Open pauljskim opened 6 years ago
For the front-end: You can use any front-end that can produce HTK-style phone or state-level labels. Just use that front-end to make them instead of Festival. For the vocoder: You should changes the Merlin configuration file for the acoustic model to output the appropriate streams for your vocoder of choice and also change the parameter dimensions. Then extract parameters using your vocoder of choice.
The language processor is separate from Merlin so you can use any TTS system to produce your HTS-style label files.

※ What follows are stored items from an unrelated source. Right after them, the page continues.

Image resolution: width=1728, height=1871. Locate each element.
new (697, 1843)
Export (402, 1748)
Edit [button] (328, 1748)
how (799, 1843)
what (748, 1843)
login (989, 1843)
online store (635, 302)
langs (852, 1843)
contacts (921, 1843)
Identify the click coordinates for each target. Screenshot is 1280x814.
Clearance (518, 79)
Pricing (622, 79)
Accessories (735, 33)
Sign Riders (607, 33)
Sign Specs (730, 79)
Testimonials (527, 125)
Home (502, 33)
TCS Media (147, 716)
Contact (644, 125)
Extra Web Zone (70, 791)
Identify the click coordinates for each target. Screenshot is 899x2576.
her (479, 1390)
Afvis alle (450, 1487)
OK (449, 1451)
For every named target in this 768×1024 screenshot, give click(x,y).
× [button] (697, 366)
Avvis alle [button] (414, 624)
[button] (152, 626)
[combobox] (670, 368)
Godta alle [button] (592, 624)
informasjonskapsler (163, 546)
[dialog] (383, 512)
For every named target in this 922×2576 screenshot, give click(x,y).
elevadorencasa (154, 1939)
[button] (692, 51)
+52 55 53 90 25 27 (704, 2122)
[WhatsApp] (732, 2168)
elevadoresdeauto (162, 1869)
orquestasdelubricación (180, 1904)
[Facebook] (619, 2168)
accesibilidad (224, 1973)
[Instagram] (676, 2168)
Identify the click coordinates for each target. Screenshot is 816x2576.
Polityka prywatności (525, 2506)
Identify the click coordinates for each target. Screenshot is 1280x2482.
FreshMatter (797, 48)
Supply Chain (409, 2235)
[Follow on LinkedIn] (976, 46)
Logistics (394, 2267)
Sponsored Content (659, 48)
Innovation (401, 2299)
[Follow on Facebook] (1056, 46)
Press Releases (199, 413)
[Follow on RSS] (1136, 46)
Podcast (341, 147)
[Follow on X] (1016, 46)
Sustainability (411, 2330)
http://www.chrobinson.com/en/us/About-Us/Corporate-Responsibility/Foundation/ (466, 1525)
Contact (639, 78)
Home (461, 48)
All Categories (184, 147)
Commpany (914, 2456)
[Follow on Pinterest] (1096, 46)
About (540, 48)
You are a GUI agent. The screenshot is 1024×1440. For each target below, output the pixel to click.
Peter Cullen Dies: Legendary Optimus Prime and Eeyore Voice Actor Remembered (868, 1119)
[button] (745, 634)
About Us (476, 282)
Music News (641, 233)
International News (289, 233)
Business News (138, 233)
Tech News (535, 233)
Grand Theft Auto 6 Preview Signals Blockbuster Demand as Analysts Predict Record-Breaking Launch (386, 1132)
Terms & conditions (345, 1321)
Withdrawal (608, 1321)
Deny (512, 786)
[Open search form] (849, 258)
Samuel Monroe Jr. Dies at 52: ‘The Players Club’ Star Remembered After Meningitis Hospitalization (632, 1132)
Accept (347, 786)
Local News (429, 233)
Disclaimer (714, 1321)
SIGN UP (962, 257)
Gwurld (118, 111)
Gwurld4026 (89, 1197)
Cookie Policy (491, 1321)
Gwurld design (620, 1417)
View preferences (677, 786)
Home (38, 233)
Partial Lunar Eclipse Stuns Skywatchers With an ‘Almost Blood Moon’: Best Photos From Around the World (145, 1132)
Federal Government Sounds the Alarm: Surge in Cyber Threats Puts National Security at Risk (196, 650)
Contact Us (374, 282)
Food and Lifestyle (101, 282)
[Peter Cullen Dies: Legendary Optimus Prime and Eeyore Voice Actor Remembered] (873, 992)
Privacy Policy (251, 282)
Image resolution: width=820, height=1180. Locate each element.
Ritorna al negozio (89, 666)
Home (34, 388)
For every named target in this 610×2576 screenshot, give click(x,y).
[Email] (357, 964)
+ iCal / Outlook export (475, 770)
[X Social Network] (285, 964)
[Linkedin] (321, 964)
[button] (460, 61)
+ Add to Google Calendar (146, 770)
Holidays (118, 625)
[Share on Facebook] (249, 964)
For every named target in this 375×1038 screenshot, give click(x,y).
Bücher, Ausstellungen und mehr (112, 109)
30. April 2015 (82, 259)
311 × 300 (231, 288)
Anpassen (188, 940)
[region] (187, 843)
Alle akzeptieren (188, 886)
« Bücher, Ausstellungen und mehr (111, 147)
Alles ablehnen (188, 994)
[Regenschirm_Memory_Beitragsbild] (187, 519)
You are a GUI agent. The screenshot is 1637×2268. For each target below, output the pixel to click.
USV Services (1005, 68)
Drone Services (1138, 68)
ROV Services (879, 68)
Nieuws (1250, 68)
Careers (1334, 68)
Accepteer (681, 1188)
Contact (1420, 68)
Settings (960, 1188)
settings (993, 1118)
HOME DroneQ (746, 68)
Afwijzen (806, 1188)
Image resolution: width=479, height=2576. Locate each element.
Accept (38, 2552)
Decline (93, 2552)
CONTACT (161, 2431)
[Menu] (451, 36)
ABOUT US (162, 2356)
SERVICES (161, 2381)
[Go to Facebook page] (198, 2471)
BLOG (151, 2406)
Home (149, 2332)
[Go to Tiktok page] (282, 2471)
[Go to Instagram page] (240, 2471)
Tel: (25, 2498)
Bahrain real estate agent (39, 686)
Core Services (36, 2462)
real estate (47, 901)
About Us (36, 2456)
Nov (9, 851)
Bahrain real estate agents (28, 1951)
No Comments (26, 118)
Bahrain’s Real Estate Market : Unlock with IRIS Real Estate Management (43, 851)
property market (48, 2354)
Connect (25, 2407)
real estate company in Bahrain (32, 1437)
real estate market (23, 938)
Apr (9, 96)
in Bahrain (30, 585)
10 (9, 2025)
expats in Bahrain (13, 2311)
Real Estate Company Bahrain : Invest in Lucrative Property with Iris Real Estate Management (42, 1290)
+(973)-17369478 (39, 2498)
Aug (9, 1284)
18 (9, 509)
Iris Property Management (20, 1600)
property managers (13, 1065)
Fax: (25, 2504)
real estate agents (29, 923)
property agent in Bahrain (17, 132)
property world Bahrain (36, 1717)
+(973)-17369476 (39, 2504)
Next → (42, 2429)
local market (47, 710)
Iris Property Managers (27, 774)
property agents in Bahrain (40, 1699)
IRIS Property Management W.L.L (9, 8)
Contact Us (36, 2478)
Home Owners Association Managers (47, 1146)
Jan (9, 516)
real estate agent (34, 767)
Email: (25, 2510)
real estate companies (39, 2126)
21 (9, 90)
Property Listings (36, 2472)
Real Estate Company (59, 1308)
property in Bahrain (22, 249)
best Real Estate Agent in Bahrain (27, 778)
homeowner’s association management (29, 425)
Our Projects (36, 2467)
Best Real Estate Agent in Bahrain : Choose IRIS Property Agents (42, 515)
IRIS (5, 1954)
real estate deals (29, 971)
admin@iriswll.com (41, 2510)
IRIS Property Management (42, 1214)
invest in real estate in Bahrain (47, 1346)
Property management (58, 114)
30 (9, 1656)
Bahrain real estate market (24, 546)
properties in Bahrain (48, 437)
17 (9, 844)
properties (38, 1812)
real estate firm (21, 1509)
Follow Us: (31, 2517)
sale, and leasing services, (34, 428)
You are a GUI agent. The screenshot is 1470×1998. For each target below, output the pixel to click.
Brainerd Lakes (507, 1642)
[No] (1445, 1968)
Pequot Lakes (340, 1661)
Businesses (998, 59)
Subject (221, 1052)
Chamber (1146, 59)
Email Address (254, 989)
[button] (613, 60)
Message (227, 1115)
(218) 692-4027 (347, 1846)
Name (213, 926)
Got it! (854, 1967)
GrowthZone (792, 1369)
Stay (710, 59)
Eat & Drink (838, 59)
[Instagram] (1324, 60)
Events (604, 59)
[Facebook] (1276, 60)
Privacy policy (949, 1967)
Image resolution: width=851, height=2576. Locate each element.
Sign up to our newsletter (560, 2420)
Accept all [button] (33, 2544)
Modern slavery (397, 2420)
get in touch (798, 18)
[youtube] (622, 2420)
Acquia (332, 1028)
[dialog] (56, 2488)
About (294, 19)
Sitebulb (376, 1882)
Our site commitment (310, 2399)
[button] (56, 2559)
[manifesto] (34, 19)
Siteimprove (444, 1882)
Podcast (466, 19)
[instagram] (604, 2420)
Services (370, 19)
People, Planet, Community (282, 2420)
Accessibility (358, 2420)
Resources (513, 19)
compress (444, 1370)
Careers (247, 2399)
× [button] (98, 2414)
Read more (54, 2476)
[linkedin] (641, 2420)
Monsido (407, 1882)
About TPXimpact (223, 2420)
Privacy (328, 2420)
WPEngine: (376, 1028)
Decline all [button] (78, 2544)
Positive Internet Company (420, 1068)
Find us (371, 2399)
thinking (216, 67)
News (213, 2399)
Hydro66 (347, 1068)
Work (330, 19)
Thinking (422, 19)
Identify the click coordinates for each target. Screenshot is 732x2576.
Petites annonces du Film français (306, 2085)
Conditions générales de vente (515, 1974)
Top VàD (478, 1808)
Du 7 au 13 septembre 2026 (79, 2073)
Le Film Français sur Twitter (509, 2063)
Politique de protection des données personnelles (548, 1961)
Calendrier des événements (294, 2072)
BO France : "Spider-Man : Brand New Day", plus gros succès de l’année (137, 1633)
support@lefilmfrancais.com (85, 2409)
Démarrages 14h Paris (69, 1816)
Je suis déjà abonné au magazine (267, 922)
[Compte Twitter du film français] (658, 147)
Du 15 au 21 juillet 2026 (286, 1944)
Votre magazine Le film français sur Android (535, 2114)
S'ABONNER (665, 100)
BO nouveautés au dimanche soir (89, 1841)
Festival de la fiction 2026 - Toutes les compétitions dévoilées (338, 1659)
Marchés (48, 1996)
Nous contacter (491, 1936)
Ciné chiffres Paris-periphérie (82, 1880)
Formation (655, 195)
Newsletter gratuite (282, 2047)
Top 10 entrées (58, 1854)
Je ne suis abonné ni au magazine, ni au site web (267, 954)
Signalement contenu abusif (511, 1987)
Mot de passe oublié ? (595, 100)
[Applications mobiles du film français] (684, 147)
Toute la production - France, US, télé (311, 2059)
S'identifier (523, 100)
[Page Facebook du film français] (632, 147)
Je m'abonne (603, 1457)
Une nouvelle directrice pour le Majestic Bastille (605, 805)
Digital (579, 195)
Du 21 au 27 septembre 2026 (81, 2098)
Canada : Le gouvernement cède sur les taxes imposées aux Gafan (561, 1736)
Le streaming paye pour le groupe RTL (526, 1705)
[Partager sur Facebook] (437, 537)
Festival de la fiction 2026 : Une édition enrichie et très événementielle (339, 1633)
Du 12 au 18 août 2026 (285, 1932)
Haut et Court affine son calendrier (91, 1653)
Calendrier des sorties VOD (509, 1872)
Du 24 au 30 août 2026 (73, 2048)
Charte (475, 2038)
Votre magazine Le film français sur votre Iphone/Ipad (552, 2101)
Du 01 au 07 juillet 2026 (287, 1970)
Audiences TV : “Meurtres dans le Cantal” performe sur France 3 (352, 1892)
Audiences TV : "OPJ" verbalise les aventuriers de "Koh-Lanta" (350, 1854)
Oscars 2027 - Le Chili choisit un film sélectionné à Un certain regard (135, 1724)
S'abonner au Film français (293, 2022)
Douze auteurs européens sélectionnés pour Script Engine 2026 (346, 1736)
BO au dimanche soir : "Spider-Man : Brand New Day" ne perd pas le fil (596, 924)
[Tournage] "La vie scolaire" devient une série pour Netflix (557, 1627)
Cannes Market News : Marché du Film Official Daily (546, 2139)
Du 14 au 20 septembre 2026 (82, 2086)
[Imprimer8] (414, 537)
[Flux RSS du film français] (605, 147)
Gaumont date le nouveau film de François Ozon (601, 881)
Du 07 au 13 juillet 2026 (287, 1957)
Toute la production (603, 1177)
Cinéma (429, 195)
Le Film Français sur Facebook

To use a different vocoder, you can add it to merlin/tools, add a feature extraction script to merlin/misc/scripts/vocoder and add a section in configuration/configuration.py to define the features and dimensions. For instance @bajibabu has added Helsinki's GlottHMM vocoder and I have tested it in the past. See his repo https://github.com/bajibabu/merlin
https://github.com/bajibabu/merlin is a bit detached from current master, but @bajibabu just added a pull request with same functionality. Check https://github.com/CSTR-Edinburgh/merlin/pull/233 There's support for GlottHMM and also for @gillesdegottex 's excellent https://github.com/gillesdegottex/pulsemodel
Also, I'd like to make the distinction that the GlottHMM vocoder is mostly Aalto University ;) (same city, different Uni)
You are right, I didn't say University of Helsinki, just Helsinki, but I did mean to say Aalto university. Keep up the good work!
I would like to change the language processor and vocoder in merlin.
However, I do not know which part of the code to fix,
I would appreciate your advice.
Thank you.